Soon I will be posting photos of the inside of the boat for your viewing pleasure. I did want to thank each of you for your beautiful comments over the last couple weeks. They have buoyed my spirits and really been an encouragement. So Thank you Thank you Thank you!

Happy Monday!

The next stage

I’m not one for settling into a predictable boring life. There is a lot I have to do to maintain a friendship with myself. For example, last year, our car was on it’s last wheels so to speak, and instead of buying a car with the money in  our tiny bank account, we bought a little boat. Still a mode of transportation, we figured. It didn’t help that our car died in the next 6 months. But things tend to work out.

My point in that story, was that I have to do adventurous things to maintain a friendship with myself. I have to be able to look at my life and find myself interesting. I like change and adventuring, unless- apparently, I’m pregnant. If I’m pregnant, I prefer being boring. I prefer nesting into a cozy little hole and piling the blankets around my head and reading classic pregnancy books like “The Guide to Childbirth” and “The Active Birth” and “Birth Reborn” and “Your Birth, Your Way.” But instead, I am tucking my instincts away, under the pile of blankets, and I am packing my house up into boxes to go to the recycling centre, the Nu-to-U and the dump. I am extracting my treasures and putting them in tupperware boxes with labels like “In Case of Fire, Please Grab First!” and “Manda’s Most Precious Possessions, to be brought into the after-life.”

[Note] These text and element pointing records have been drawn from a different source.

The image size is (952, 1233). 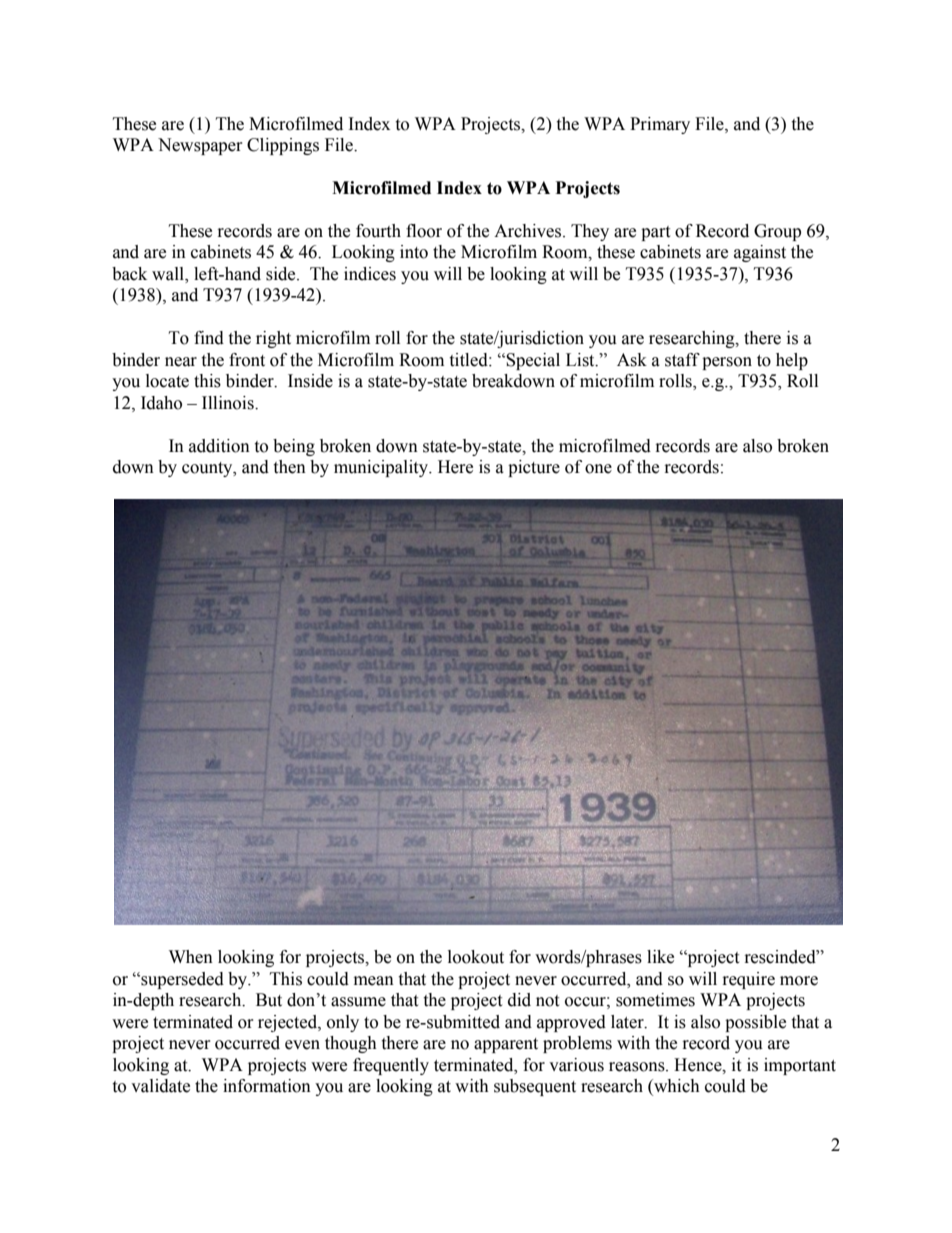 What do you see at coordinates (727, 363) in the image?
I see `person` at bounding box center [727, 363].
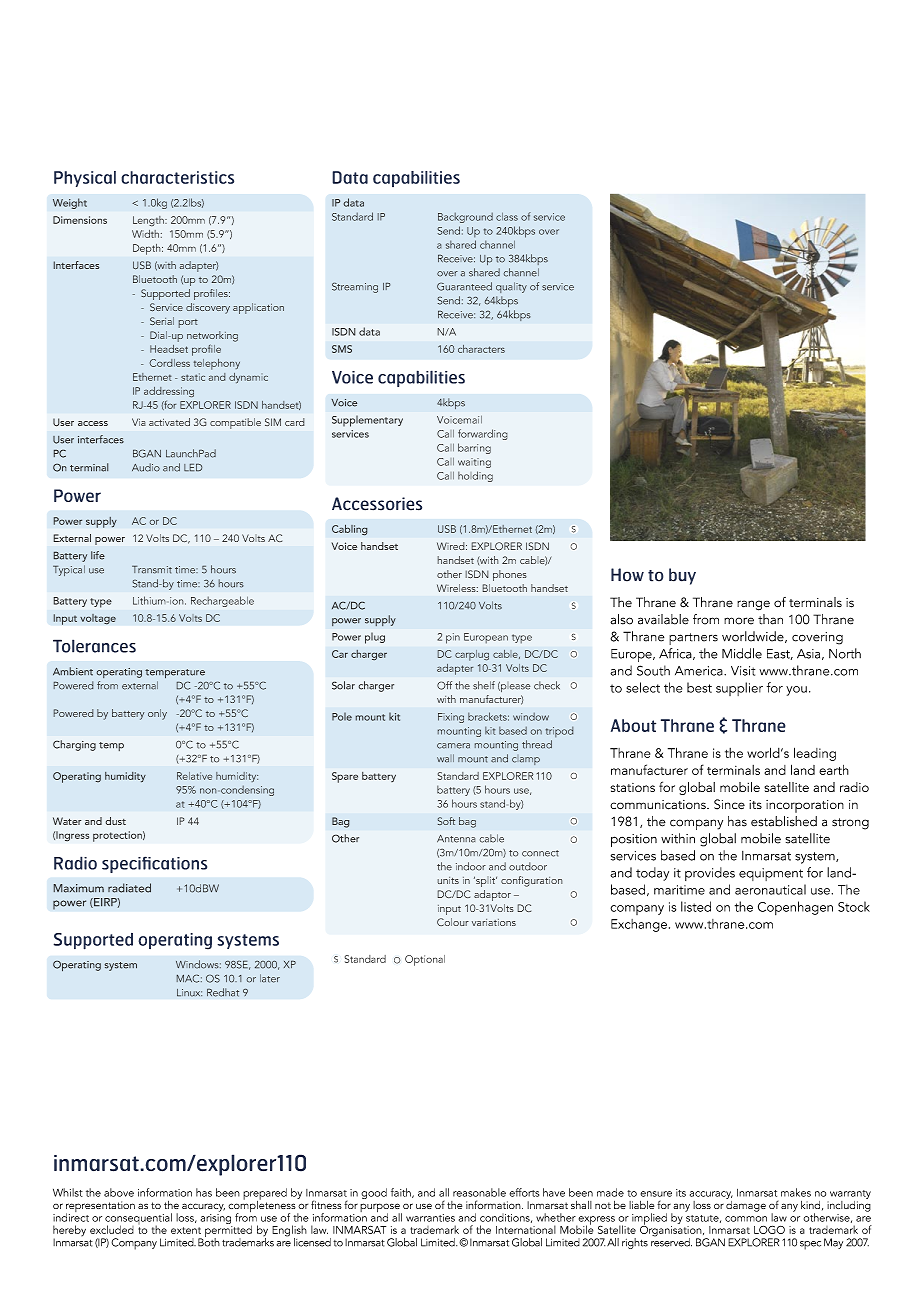 This screenshot has width=924, height=1308. What do you see at coordinates (138, 1220) in the screenshot?
I see `consequential` at bounding box center [138, 1220].
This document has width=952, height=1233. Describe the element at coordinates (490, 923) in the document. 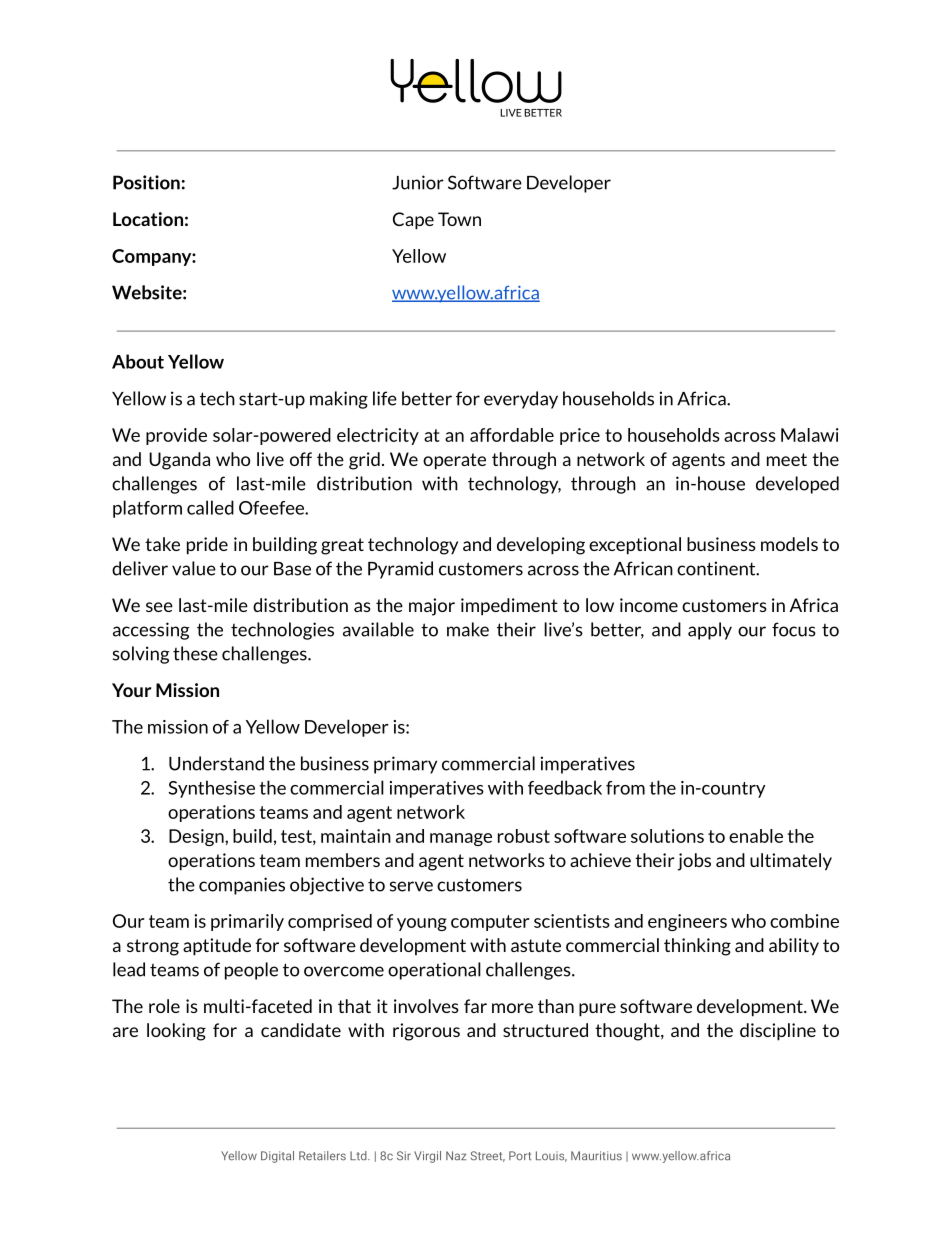

I see `computer` at that location.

And we have been avoiding small breakdowns like “All I want is frozen pizza for dinner and we have no pizza pan!” and “Where is the pepper? Don’t tell me we packed the pepper?!”

Yes moving is challenging. But, we now have somewhere to move to. Granted, we will be in limbo for a few weeks as we sort out mooring etc. But, read this: We now have a home!

This is our 47 ft home. It is sitting in Sidney, BC right now, awaiting transport, and awaiting a mooring slip at the dock on Pender. Awaiting a new adventure. From farming to sailing, we are onto a new stage.

Don’t worry, the bees will still be happening. I can’t give up my favourite spatula and half my kitchen appliances and the bees now can I?